I need some new bell gods.
* * *
* The book's been out LESS THAN A WEEK. I suppose I should be pleased by the enthusiasm thus indirectly expressed. Well, I am, but . . .
** Although not always. Eat hot faecal matter and die, you guys who think you own me because you plonked your credit card down on the bookshop counter^! Or in the immortal words of Patrick Rothfuss, 'Kindly die screaming in a fire. Your tears are delicious to me'.
^ Real or virtual
*** Including twice on the opening page of the blog. No, this is not a mistake. It's also on the opening page of the web site, and you have to trip over it on your way to the send-email button. I will continue to get queries but I hope there will be fewer of them.
† I sometimes think that my admiration of Neil Gaiman is based less on the fact that he's a fantastic writer, which he is, than on the fact that he proves you don't have to write series.^ I've said this before, right? Well, stand by, I'm sure I'll say it again. But it's a little hard not to get fixated on such things when the first words out of any publishing professional's mouth when you've been so ill advised as to complain about your bank balance, are 'Write a series'.
^ Maybe you have to start by writing graphic novel series? Then I am doomed.

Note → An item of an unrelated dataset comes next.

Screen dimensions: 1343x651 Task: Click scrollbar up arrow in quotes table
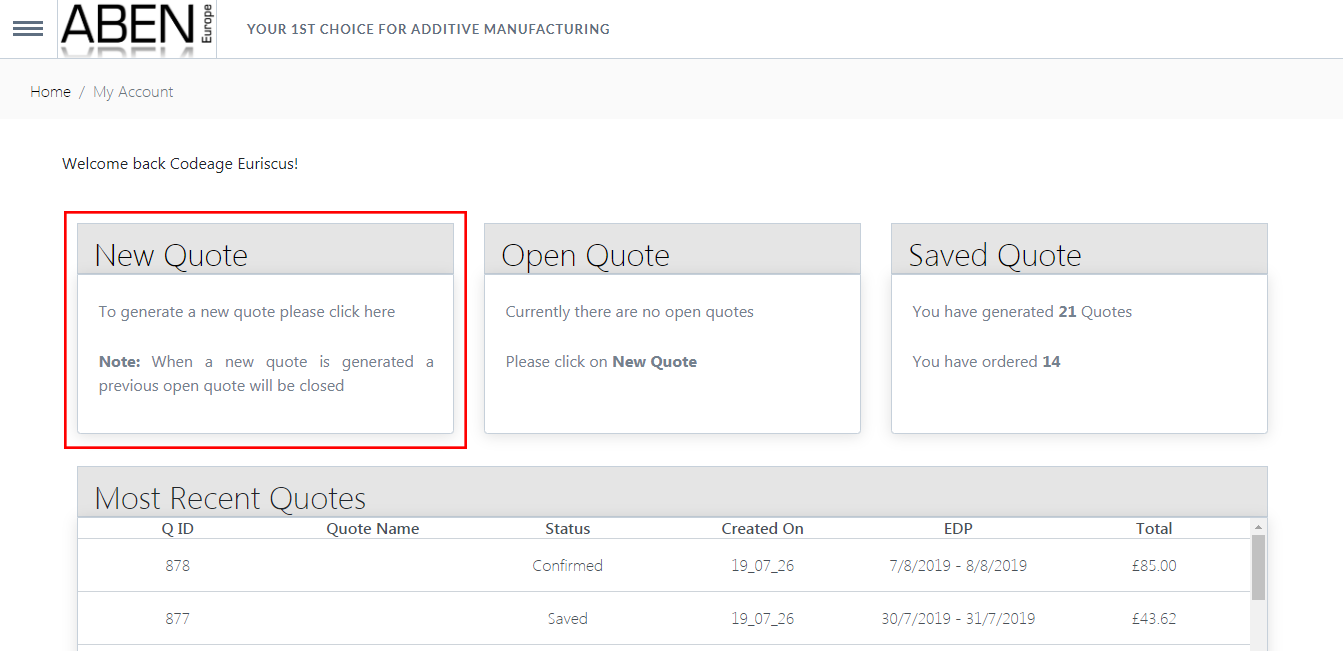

†† This is probably poor old Tolkien's fault too. When I do my little song-and-dance about PEGs I & II, I have a wearisome habit of reminding everyone of the end of THE TWO TOWERS, the second volume of LOTR: 'Frodo was alive but taken by the Enemy'. Nobody mistook that for a really, really mean, nasty ending of the story. Although it's also true that Tolkien had not already published a dozen novels, none of which were sequels to anything else (or what connections there were were peculiar), and he had turned in LOTR as one single monster epic novel, and his faithless publisher only agreed to publish it if he broke it up into three first. But it's LOTR that was first called a 'trilogy' which is where the whole horrible Fantasy Trilogy thing came from . . . which I had already spent my first twenty or so years as a published writer kicking against and now it's all series. Series! Gah! They aren't even stopping at three any more!^
^ PEGASUS is two books. Okay? Make a note. Two. Books. Not three. Not seventeen. Two.
††† AND YOU ALSO KNOW THAT PEGASI ARE NOT FLYING HORSES, RIGHT? Please spread the news.

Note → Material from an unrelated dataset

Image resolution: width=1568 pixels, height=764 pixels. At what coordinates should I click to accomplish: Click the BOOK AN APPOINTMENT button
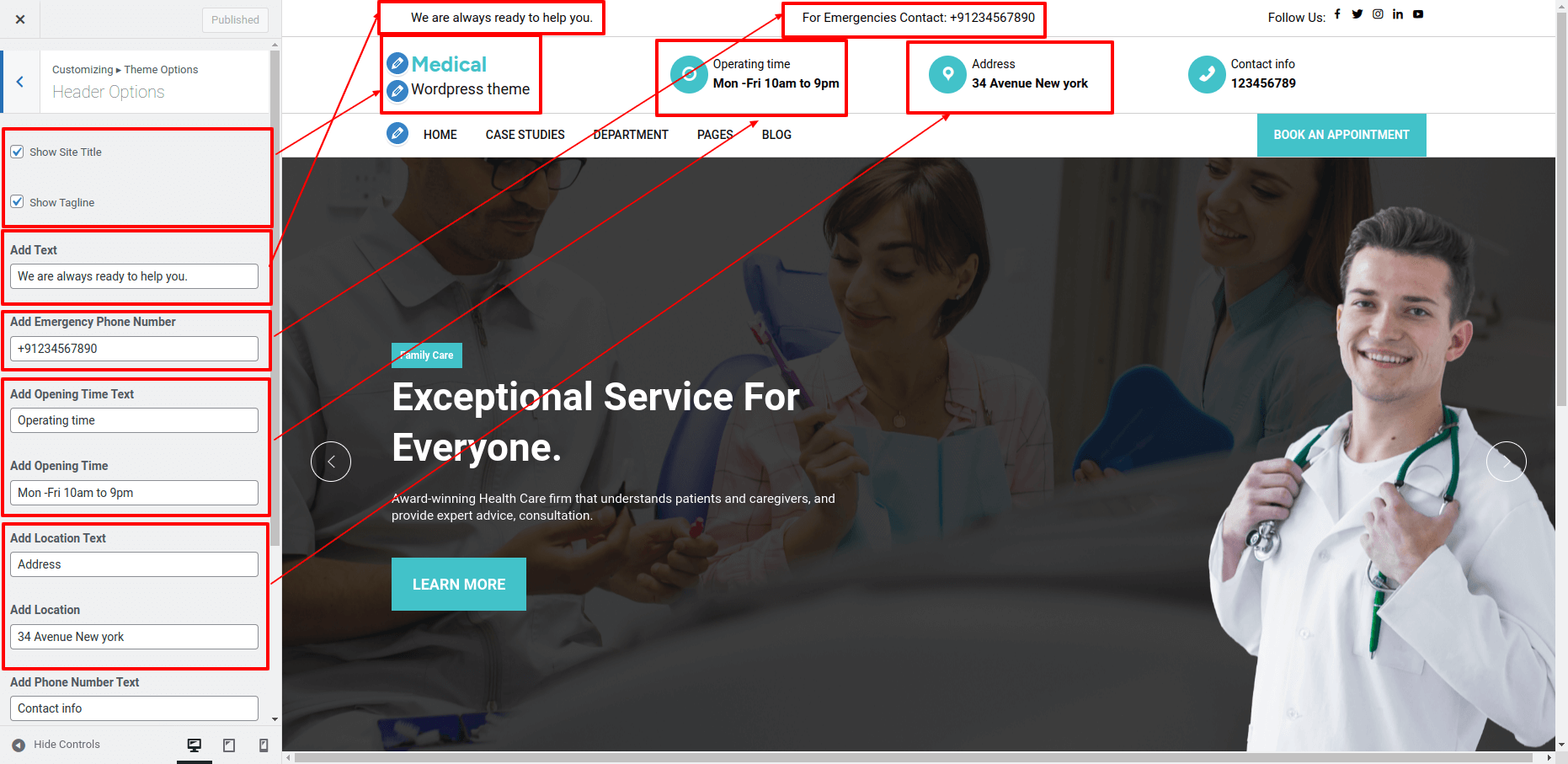pos(1341,135)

‡ As the old joke goes: Please. Please take it far away.
‡‡ I don't remember anything about the weather Friday night. But it was lightless darkness as far as I was concerned.
‡‡‡ I believe this is a known diagnosable symptom of ME, as listed in the Physicians' Desk Reference for several very scary drugs: feeling like unholy death and green slime.

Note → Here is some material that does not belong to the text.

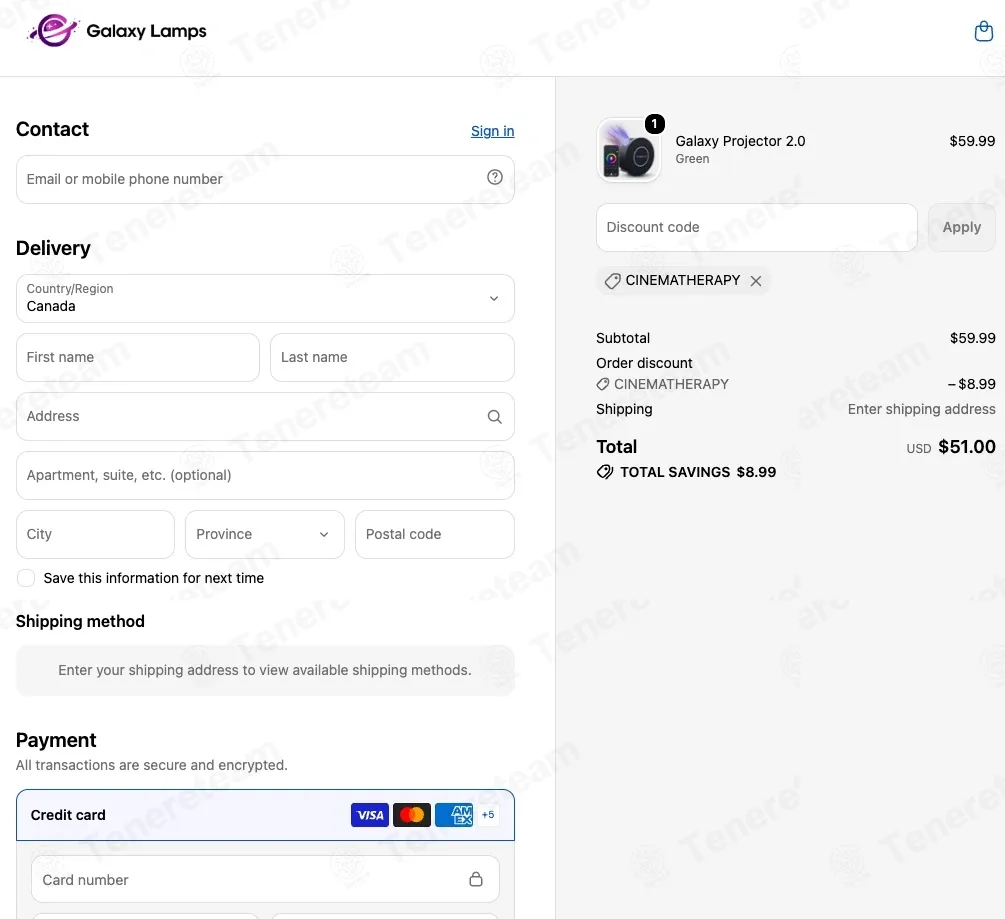Screen dimensions: 1005x919
Task: Select the Credit card payment option
Action: 265,815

§ I believe I have also failed to tell you that that magnificent concert Tuesday night also frelling crippled me. It was, you may recall, in a pub. I spent the evening vaguely aware that as I sat at an angle to face the tiny stage the hard, sticky-out edge of the banquette which was itself, of course, nailed flat to the wall, was digging into my back. It dug well. It dug very well. It is a veritable John Henry of hard, sticky-out banquette edges. I don't think hellhound whiplash later in the week assisted the recovery process either.
§§ Mobel on Pooka^? Gaaaaaaah. I've engaged my stubborn streak. Ask me in a week. Or better yet, a fortnight.
^ I am never sure how much regular text support and re-explanation I should supply. Pooka, aka Apocalypse, is my iPhone. Mobel is the method bell ringing ap for the iPhone, as discovered by Ajlr, henceforward to be known as The Evil, who thoughtfully sent me the citation. She doesn't even have an iPhone! She has an Android!